■ Exercise brief
Where does the string "sentence" occur in the records? Copy each line that holds it.

■ Data for processing
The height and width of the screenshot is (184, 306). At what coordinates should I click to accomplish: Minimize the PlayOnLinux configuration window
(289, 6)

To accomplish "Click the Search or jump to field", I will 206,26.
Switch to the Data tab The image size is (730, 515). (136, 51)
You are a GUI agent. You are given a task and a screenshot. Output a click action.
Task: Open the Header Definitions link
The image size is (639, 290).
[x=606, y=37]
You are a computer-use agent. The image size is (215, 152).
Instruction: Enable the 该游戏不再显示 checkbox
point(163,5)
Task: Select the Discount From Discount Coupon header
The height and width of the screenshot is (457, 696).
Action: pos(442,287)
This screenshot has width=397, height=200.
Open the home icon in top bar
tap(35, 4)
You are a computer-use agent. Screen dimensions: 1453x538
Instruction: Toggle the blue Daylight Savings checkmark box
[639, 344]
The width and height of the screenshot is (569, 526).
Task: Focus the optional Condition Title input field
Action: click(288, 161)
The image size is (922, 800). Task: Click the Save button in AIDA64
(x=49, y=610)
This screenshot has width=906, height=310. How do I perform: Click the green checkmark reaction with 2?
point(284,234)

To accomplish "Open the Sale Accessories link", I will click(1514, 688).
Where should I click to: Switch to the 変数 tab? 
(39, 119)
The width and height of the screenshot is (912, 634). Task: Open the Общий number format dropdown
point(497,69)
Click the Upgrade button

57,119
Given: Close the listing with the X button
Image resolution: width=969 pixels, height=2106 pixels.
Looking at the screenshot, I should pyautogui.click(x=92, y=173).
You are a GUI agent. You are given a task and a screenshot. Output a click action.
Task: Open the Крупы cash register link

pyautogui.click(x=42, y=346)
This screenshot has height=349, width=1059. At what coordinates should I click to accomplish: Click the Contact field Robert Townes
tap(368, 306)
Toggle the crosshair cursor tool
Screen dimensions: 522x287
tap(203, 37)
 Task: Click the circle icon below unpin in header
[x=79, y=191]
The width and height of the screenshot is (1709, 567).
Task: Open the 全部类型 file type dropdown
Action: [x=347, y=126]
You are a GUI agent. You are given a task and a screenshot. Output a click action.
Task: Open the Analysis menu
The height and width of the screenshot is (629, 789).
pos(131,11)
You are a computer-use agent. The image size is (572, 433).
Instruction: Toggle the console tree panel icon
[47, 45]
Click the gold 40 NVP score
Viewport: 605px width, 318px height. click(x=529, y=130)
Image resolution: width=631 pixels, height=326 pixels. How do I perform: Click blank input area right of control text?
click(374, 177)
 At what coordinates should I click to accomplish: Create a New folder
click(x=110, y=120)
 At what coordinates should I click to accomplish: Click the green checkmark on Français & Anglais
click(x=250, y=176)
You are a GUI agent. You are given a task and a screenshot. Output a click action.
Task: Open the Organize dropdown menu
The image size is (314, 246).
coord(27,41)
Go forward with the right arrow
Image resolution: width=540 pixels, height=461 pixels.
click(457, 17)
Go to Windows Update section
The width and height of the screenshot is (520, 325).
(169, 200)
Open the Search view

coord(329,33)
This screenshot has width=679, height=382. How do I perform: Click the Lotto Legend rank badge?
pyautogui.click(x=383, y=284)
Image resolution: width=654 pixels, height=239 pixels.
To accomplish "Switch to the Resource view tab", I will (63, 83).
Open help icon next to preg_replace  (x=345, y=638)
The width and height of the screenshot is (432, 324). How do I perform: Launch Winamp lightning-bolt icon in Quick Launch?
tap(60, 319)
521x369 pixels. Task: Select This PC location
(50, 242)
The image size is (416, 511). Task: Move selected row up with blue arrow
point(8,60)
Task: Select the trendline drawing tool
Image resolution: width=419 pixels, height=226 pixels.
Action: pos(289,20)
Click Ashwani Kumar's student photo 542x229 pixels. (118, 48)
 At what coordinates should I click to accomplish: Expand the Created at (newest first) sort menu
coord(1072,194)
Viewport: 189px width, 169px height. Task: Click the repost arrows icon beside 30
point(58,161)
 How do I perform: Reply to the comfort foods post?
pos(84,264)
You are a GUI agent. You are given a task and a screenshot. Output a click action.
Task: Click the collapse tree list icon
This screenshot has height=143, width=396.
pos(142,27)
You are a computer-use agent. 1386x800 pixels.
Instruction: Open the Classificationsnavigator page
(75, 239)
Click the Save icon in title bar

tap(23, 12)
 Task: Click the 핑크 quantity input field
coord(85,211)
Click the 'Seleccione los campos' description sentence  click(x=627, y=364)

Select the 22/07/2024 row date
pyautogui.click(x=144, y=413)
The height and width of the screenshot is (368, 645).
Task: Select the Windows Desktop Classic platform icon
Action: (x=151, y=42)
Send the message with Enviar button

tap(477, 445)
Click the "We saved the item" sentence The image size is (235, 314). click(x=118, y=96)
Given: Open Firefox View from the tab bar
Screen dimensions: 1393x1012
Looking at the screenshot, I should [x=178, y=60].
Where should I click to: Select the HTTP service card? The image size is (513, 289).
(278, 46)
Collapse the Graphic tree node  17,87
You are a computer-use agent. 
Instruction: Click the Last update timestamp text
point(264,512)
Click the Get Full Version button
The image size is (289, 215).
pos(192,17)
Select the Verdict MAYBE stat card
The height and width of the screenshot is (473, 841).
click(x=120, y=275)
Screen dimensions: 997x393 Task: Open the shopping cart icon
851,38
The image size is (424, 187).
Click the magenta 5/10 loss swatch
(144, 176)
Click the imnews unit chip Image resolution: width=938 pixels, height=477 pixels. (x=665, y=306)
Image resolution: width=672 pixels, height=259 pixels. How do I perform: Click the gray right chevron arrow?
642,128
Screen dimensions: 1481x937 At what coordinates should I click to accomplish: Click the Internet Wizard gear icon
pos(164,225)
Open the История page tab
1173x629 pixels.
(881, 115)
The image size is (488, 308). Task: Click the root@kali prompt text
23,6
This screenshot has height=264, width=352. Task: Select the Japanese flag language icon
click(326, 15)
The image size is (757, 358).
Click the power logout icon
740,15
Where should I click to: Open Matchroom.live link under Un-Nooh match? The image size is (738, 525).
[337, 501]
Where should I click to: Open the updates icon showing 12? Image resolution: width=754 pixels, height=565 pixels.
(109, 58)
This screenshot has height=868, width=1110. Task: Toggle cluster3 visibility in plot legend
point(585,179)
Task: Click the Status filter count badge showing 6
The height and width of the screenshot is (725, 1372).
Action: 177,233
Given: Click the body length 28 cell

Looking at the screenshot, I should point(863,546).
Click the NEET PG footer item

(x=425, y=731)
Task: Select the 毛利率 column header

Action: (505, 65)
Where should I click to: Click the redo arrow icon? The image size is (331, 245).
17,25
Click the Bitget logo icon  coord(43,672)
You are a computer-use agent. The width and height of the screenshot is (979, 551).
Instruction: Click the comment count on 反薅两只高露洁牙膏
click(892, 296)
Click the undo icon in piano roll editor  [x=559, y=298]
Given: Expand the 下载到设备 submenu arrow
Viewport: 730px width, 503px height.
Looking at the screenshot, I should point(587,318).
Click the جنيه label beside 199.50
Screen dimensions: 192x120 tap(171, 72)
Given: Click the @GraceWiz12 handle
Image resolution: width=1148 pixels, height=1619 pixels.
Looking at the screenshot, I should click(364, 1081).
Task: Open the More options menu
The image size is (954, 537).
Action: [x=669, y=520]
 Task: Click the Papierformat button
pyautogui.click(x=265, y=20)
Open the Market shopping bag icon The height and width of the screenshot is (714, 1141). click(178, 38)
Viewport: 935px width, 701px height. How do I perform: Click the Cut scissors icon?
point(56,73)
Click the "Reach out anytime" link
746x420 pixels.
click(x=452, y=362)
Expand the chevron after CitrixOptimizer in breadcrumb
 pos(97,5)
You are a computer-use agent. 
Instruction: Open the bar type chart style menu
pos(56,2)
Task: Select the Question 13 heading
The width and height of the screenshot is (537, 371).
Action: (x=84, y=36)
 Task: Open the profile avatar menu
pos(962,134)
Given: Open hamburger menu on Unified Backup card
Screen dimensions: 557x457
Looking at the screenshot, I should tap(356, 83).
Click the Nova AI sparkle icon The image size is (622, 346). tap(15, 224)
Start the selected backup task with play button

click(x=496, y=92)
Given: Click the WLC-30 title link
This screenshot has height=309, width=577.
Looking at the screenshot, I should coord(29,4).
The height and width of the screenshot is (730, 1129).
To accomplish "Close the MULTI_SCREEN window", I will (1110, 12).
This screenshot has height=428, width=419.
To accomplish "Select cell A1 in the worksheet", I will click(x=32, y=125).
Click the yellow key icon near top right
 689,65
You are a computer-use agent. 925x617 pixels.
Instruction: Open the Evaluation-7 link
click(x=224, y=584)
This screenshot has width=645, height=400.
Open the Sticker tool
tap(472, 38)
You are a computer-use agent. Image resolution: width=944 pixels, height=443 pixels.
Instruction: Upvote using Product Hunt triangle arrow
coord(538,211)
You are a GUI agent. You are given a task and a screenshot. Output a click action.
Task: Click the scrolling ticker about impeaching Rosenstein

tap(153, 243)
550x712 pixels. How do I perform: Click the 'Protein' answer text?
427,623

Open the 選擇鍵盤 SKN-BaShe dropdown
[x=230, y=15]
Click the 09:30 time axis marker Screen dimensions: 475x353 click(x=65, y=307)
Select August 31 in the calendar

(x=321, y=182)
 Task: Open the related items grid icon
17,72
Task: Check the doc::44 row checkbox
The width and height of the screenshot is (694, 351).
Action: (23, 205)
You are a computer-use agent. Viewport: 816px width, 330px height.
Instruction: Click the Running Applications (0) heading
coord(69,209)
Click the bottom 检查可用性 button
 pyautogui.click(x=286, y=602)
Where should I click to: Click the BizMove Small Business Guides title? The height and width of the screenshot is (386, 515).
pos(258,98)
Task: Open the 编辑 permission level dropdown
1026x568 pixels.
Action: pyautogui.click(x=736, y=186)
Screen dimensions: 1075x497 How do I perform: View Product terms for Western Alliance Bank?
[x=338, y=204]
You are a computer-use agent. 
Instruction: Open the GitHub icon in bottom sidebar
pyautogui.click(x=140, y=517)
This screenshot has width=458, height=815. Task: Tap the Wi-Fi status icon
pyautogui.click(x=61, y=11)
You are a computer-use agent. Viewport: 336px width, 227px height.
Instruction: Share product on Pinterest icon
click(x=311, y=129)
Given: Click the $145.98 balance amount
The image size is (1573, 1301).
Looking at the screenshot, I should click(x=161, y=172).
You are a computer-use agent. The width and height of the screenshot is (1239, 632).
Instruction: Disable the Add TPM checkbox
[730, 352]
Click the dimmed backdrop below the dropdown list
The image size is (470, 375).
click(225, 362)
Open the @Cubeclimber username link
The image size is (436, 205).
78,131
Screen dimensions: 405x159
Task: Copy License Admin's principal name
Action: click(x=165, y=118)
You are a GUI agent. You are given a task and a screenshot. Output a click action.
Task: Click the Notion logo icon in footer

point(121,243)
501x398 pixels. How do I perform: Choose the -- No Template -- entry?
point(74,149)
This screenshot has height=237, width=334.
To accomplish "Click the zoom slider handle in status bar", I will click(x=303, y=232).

■ Response for this exercise
Click the 'Seleccione los campos' description sentence  click(x=627, y=364)
Click the "We saved the item" sentence The image size is (235, 314). click(x=118, y=96)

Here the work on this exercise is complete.